To criticize actions of the Department of Education is not a “series of denunciations;” in mature labor-management relationships the parties can “agree to disagree.” The actions of the chancellor in whittling away at the discipline code, in sharply reducing the number of suspensions, we understand, is a political act; an appeal to a constituency that firmly believes that the act of suspension leads to dire consequences for Afro-American males.
All politics is local.
The union president is acting responsibly – he is representing his members, and, the parents of children across the city – you cannot simply bar suspensions without addressing the underlying issues – unacceptable behavior.
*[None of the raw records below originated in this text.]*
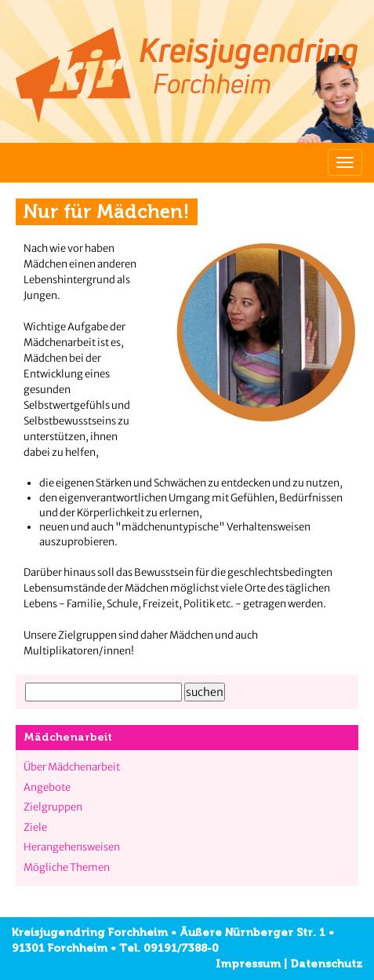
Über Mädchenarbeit (71, 767)
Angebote (47, 787)
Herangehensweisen (71, 847)
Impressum (248, 964)
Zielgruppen (53, 807)
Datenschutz (326, 964)
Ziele (35, 827)
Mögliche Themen (67, 867)
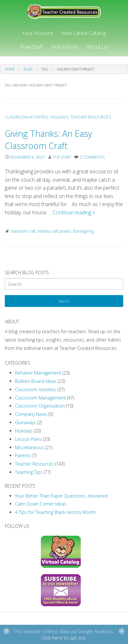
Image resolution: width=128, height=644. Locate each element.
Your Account (37, 33)
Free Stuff (32, 47)
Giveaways (26, 422)
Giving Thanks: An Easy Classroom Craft (48, 139)
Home (10, 69)
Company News (31, 414)
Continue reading (74, 212)
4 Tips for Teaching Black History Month (55, 512)
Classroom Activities (26, 117)
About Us (97, 47)
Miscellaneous (29, 447)
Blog (28, 69)
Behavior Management (38, 373)
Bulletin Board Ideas (36, 381)
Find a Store (65, 47)
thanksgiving (83, 231)
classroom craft (23, 231)
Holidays (59, 117)
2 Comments (92, 157)
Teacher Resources (90, 117)
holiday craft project (54, 231)
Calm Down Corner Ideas (41, 504)
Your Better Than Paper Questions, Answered (61, 496)
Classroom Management (40, 398)
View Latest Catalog (84, 33)
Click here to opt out (64, 638)
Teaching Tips (29, 472)
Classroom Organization (40, 406)
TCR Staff (62, 157)
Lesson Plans (28, 439)
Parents (23, 455)
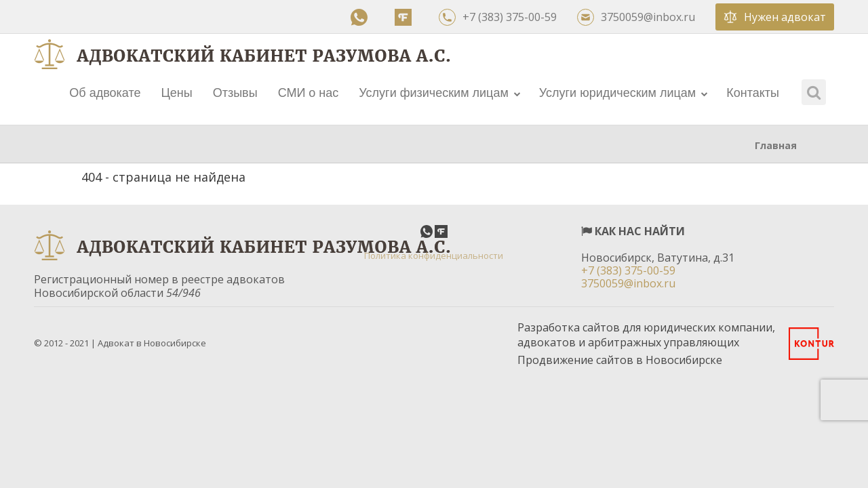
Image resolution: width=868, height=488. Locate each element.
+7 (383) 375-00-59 (498, 17)
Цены (176, 93)
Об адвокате (104, 93)
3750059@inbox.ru (636, 17)
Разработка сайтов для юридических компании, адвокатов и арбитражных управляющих (646, 335)
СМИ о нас (309, 93)
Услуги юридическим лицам (623, 93)
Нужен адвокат (774, 17)
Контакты (753, 93)
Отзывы (235, 93)
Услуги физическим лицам (439, 93)
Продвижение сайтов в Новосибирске (620, 360)
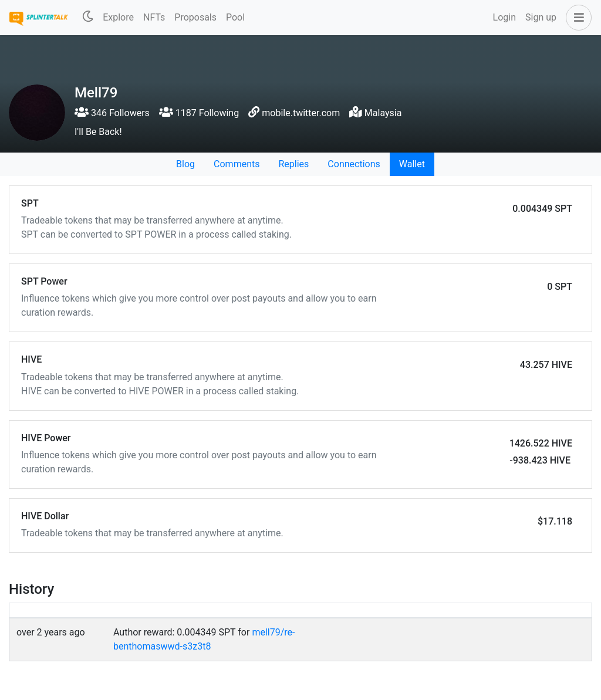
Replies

The Department cannot simply wave a magic wand and claim restorative justice practices are an alternative to suspension. Principals and teacher must have a wide range of tools to address unacceptable behavior, and to address the social and emotional deficits that result in these behaviors. Schools needs mental health professionals to work with children and their families as well as to work with school staffs and a wider range of alternative settings.
To call out the chancellor is not a sign of political dissatisfaction with the mayor; it is a union leader representing his members.
In the cauldron od politics someone is polling to see whether supporting suspensions will have a positive political impact.
A political axiom: win the election first, making a better world comes next.